Dada pessoa saúda-me invariavelmente assim:

MANIA CHATA DE “TUDO BEM ?”

Dada pessoa saúda-me invariavelmente assim:

— Como vai o senhor ?

Ou:

— Tudo bem, doutor ?

Outro, amiúde:

— Tudo bem, vizinho ?

— Como está o dia ?

— Como está seu dia até aqui ?

— Como está o sabadão ? (sabadão ?!).

Outro:

— Beleza ?

Prestai vós atenção: são perguntas; perguntas supõem respostas; entre pessoas civilizadas, supõe-se a verdade, não a mentira: supõem-se respostas verazes, não mentirosas. Mas mentimos amiudadamente nesses diálogos cacetes. Essas sete perguntas invadem a intimidade alheia.

Como vou é problema meu; não quero lhe falar de minha intimidade e meus problemas; como está meu dia é problema meu; não lhe quero falar de minha vida, nem eu nem certamente inúmeras pessoas a quem fazem esse tipo de pergunta. No espírito de alguns, elas são educadas; no espírito de quem as recebe, são invasoras e chatas.

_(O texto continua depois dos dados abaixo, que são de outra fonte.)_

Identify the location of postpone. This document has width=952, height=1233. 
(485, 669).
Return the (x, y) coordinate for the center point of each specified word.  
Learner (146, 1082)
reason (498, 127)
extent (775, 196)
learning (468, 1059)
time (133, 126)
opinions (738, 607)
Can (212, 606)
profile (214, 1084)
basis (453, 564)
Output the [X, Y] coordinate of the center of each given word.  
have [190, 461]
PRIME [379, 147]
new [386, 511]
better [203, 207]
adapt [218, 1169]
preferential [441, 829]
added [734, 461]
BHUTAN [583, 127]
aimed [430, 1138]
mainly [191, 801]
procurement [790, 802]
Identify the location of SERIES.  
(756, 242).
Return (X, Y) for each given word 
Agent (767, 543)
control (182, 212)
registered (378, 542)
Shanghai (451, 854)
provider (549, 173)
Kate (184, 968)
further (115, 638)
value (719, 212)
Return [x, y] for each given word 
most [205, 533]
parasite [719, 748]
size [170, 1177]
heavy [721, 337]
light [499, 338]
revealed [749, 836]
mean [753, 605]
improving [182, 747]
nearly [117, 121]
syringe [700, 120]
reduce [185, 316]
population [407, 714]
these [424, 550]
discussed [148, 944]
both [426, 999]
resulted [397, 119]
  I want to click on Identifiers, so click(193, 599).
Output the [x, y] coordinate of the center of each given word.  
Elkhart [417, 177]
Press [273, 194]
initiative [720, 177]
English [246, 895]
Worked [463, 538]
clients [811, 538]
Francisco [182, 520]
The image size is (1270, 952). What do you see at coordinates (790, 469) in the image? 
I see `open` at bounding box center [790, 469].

Se respondermos “Não está tudo bem”, o diálogo cessa, pois o perguntador-chato não está interessado em nossa vida, perguntou por perguntar, ou fica curioso:

— Aconteceu alguma coisa ?

A segunda pergunta pode ser pior, porque invade mais. Talvez queiramos desabafar e trocar ideias, mas talvez não queiramos falar de nossos problemas. Não somos obrigados a nos expor; por isso, não devemos constranger o interlocutor com perguntas inconvenientes.

Imagine a resposta:

— Estou com problemas e não quero falar sobre eles.

O perguntador-chato pensará: “Que grosseiro !”. Mas o indagado tem de falar de sua intimidade ? Não, não tem.

Podemos tergiversar:

— Que frio hoje, não ?

Podemos contra-perguntar:

— Com você, tudo bem ? Sua família vai bem, seu emprego, sua vida sexual ?

Também podemos lançar mão da resposta convencional e cacete, já clássica e artificial:

— Tudo bem.

Podemos ser simpáticos sem sermos chatos. Cumprimentemos sem interrogações.

Cumprimentar com perguntas é chato, é invasor, é mais do mesmo, convencional e artificial.

Usemos oi, olá, bons-dias, boas-tardes, boas-noites.

Invasor, invasora, não “invasivo”, do inglês “invasive” (para o que me objetam que “invasivo” está nos dicionários X, Y, Z, que são “atualizados”, lembro-os de que eles são depósitos de palavras quaisquer, não acervos de apenas boas palavras).

Perguntar “Tudo bem ?” não equivale a desejar que esteja tudo bem com o interrogado. Votos, desejos, exprimem-se por afirmações, como “Bom trabalho”, “Bom final de semana”, “Boa prova”. Não desejamos interrogativamente, não dizemos “Bom trabalho ?”, “Bom final de semana ?”, “Boa prova ?” para desejar bom trabalho, bom final de semana, boa prova. Alguns espíritos confusos pensam que a pergunta “Tudo bem ?” exprime voto, desejo; tanto não o exprime que as pessoas respondem “Tudo bem”, em vez de “Obrigado” ou “Igualmente”, como fariam se exprimisse voto. Tal confusão é mais uma pista da desordem lingüística presente no Brasil.